Published: 27 February 2012
Plant strength key to cracking biofuels?
Cellulose in plant cell walls contains sugars used to manufacture biofuels. However, this cellulose also resists decomposition, making it difficult to extract the sugars for use. New research into how plants form cellulose may hold the key.
A plant's cell wall serves essential functions including mechanical support, allowing the plant to withstand the onslaughts of wind and weather, and permitting some plants to grow to great heights – hundreds of feet for trees such as mountain ash (Eucalyptus regnans) – and providing an essential barrier against invading pathogens.
A structural molecule called cellulose is necessary for the manufacture of plant cell walls. The individual sugar chains that make up cellulose bond to each other to make a semi-crystalline fibre that gives cellulose its rigidity and tensile strength. This crystallinity also makes cellulose resistant to digestion by microbes, a process that is needed to liberate sugars from cellulose so they can be converted to useful fuels.
Until now the mechanisms controlling this crystallinity have been poorly understood. New research published in Proceedings of the National Academy of Sciences reveals key information about this process, as well as a means to reduce it.
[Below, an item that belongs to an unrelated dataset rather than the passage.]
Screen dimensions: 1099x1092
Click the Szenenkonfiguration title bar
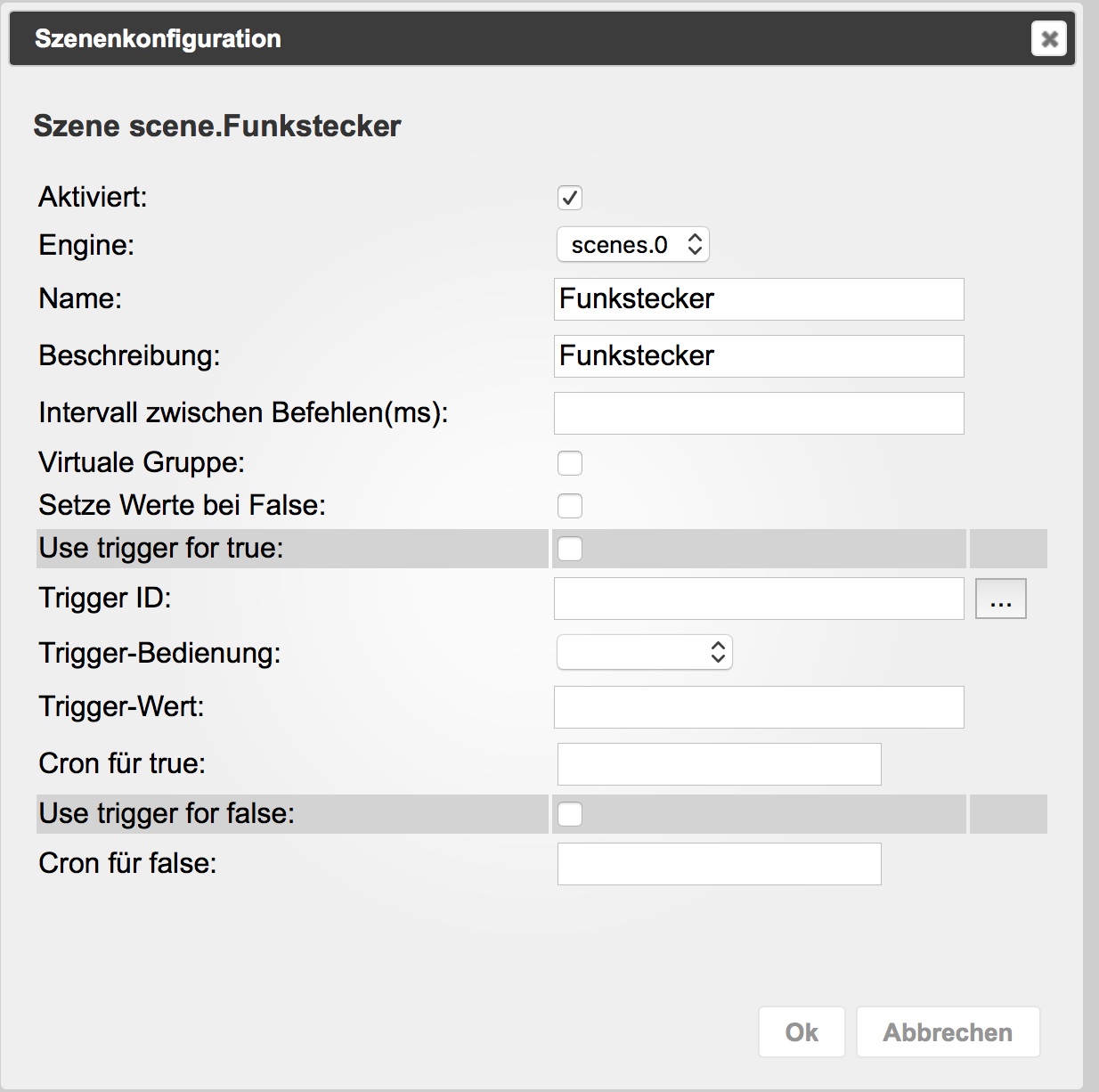(x=534, y=38)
The cellulose synthesising complex is driven by cellulose synthase proteins. The research team developed a method for observing different aspects of the complex, by tagging it with a fluorescent marker and imaging the tagged protein using a technique that allows individual complexes to be seen and studied in living cells, producing an unusually high level of resolution.
The team found some molecules in this process that actually interfere with plant cell wall building. The presence of these molecules is the result of a mutation in the genes that encode certain cellulose synthase proteins. The mutant genes discovered by the team produced cellulose with lower crystallinity. This cellulose was more easily digested, the process necessary for conversion to fuels.
‘The team made a connection between the structure of the proteins that produce cellulose, and the structure of their product,’ says co-author Dr Ehrhardt of Carnegie University.
‘This is a first step in understanding how this important property of cellulose may be regulated, opening possibilities for development of useful biomaterials and for cellulosic biofuel crops.’